Rodriguez, who was suspended, tore a thumb ligament in the fight and was traded to Milwaukee the next summer. He toiled in relative obscurity through 2017, earning his fifth and sixth All-Star selections and compiling enough saves to rank fourth on the career list. Those ahead of him — Mariano Rivera, Trevor Hoffman and Lee Smith — are Hall of Famers. Rodriguez will not come close.
Huston Street
Plenty of fathers and sons have starred in the same sport. Far fewer pairs have excelled at different sports, at least as well as James and Huston Street. James Street was 20-0 as quarterback for the University of Texas, culminating with a Cotton Bowl victory over Notre Dame on Jan. 1, 1970, to win the national championship. He also helped pitch the Longhorns to three College World Series, and while they didn’t win then, Huston Street led Texas all the way in 2002, earning Most Outstanding Player honors for the tournament.
He went on to earn 324 saves in Major League Baseball, all in three- or four-year stints for West Division teams: Oakland, Colorado, San Diego and the Angels.
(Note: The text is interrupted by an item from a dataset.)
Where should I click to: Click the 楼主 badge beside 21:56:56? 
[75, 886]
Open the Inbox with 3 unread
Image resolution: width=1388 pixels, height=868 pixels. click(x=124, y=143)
James Street died in 2013, and Huston uses a quote from him in his Twitter bio: “You are either getting a little better or a little worse. You don’t stay the same.”
Jered Weaver
In Jered Weaver’s first nine seasons with the Angels, through 2014, only Justin Verlander and C.C. Sabathia earned more victories. Weaver was a long, lean righty with shaggy, sandy hair, a slow, smooth delivery and a dry wit: When he joined the Padres in 2016, he chose Mike Trout’s jersey number, 27, because he said he wanted to hit like Trout. Alas, Weaver went hitless (and winless) for San Diego, but he got halfway to 300 wins as an Angel — and made a touching tribute to a fallen teammate. When Weaver and his wife, Kristin, had their first child in 2013, they named him Aden in honor of Nick Adenhart, a young teammate who was killed by a drunken driver in 2009.
Jayson Werth
When Werth signed a seven-year, $126 million contract with Washington in December 2010, it flummoxed the sport: Here was a solid player for the powerhouse Phillies being paid like a star to move to the struggling Nationals. To Werth, it was a perfect fit. “I was looking at being there four, five, six years,” he said the next spring, referring to the Phillies. “Where was their team going to be toward the end of my contract?”
Werth’s forecast was accurate; for most of his deal, the teams’ fortunes were indeed flipped. This fall, though, the Phillies were on their way to the World Series, and cheers greeted Werth as he fired the ceremonial first pitch of the pennant-clinching game — and fired is the accurate verb — to Bryce Harper, whom he mentored in Washington. “What are you doing? I’ve got to play a game!” Harper said later, recalling what he told Werth. “Thank goodness I’m a catcher, or I used to be. I wanted to kill him.” Harper smiled and added: “So J-Dub.”